§ **Page text**:
---

DENVER – Colorado Attorney General Phil Weiser will investigate whether criminal charges are warranted against anyone involved in the death of Elijah McClain, Gov. Jared Polis announced Thursday afternoon.
Polis designated Weiser as the state prosecutor through an executive order and said that if the attorney general’s investigation supports prosecution of anyone tied to McClain’s death, that Weiser would prosecute the case.
“Elijah McClain should be alive today, and we owe it to his family to take this step and elevate the pursuit of justice in his name to a statewide concern,” Polis said in a statement.
Polis’ announcement came less than a day after his office said he had told his legal counsel to determine if the state could step in and investigate the case surrounding McClain’s death, which has garnered national attention since demonstrations began after the death of George Floyd and other deaths of Black Americans at the hands of police have become more widely known.
“Elijah McClain should be alive today. His life mattered and his death was tragic,” Weiser said in a statement. “The pain, frustration, and anger that his family and many Coloradans are feeling from his death is understandable and justified. Whenever someone dies after an encounter with law enforcement, the community deserves a thorough investigation. Our investigation will be thorough, guided by the facts, and worthy of public trust and confidence in the criminal justice system.”
Polis’ announcement of a state investigation also comes as the members of the Aurora Public Safety Policy Committee seeks a list of potential outside investigators by the middle of next month, and as Aurora Mayor Mike Coffman seeks to have a vote at a council meeting on July 6 on whether to authorize another independent investigation into the case.
The independent investigation has been fraught with controversy since many council members felt the original outside probe, led by a Connecticut-based attorney with ties to law enforcement, was not independent enough. That contract was terminated June 10 and Mayor Mike Coffman said in a tweet that “another individual will be selected by the Mayor and the City Council.”
Though calls for an external review and independent investigation into McClain’s August 2019 death have been ongoing in Colorado since it happened, the heightened awareness regarding the case nationally has brought further pressure from the public for another investigation. The city has already changed department policies directly tied to McClain’s death.
McClain suffered a heart attack on the way to a hospital after the Aug. 24 incident, which happened in the 1900 block of Billings Street. Officers had responded to a call about a suspicious man wearing a ski mask and waving his arms. When they arrived, they contacted McClain, who they claimed resisted when the officers tried to detain him, police said.
A struggle ensued, and a responding officer requested that a paramedic give McClain a dose of ketamine "due to the level of physical force applied while restraining the subject and his agitated mental state," officials said.
But in the department's review of the incident earlier this year, the board found that the officers "had a lawful reason to contact Mr. McClain."

---

§ **Check your understanding**:
1. For the article on Elijah McClain's death, decide whether each statement agrees with it, answering yes or no and quoting the words that settle it: (a) The contract for the original outside probe was terminated June 10. (b) Officers responded to a call about a man wearing a hooded sweatshirt. (c) Aurora's mayor seeks a council vote on July 6 on authorizing another independent investigation.
2. Duplicate the part of the article on Elijah McClain's death between "Polis designated Weiser" and "Polis said in a statement.", inclusive.

[Records drawn from a dataset]
---

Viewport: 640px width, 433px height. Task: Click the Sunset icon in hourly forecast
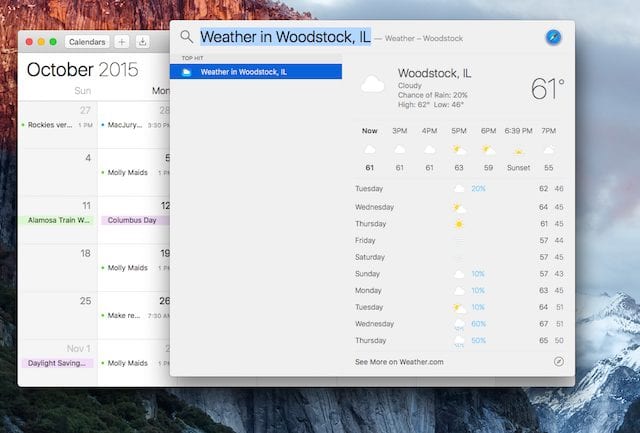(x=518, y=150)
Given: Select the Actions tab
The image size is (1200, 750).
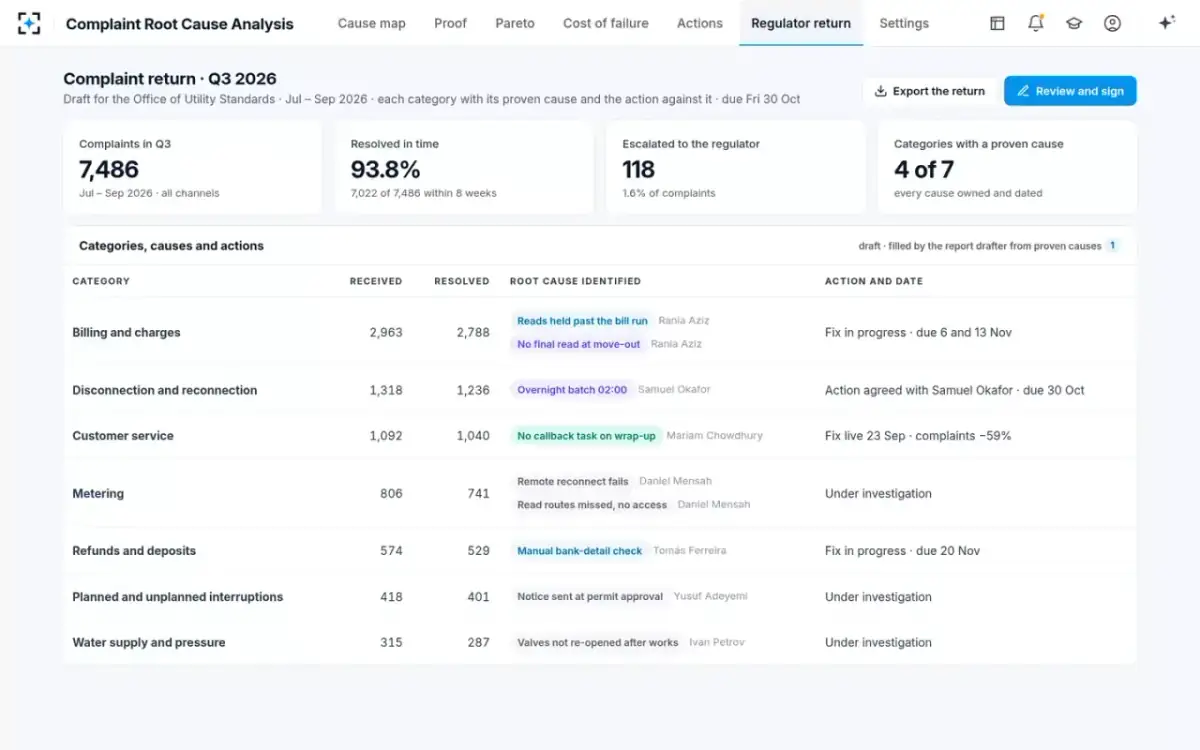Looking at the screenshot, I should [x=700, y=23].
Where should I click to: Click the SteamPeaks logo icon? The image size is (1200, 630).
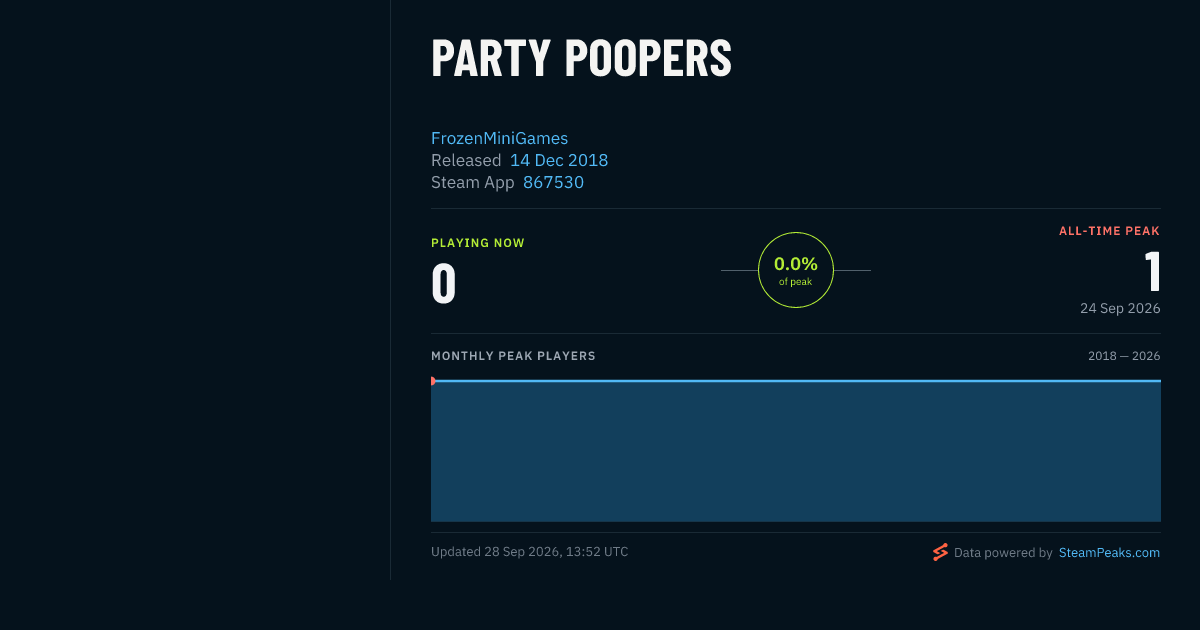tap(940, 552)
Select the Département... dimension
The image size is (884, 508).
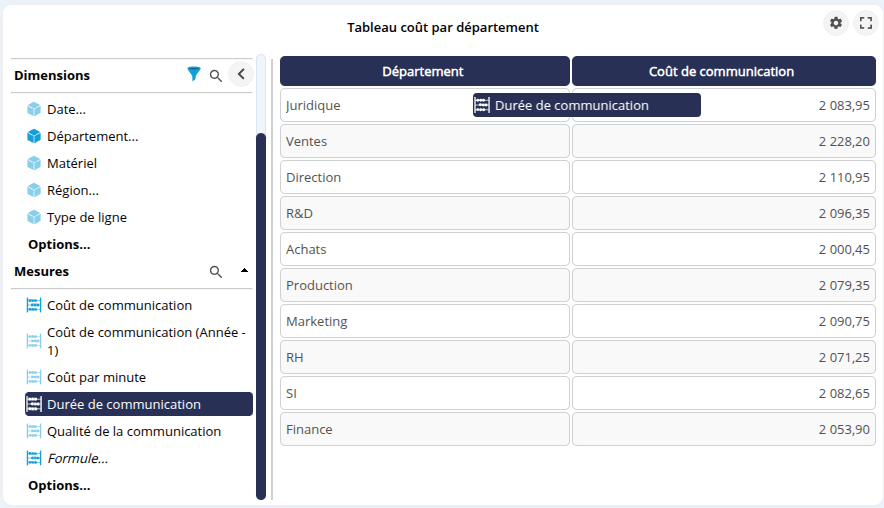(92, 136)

---

§ **Responses**:
1.
(a) Yes: "That contract was terminated June 10"
(b) No: "a suspicious man wearing a ski mask and waving his arms"
(c) Yes: "Aurora Mayor Mike Coffman seeks to have a vote at a council meeting on July 6 on whether to authorize another independent investigation into the case"

2.
Polis designated Weiser as the state prosecutor through an executive order and said that if the attorney general’s investigation supports prosecution of anyone tied to McClain’s death, that Weiser would prosecute the case.
“Elijah McClain should be alive today, and we owe it to his family to take this step and elevate the pursuit of justice in his name to a statewide concern,” Polis said in a statement.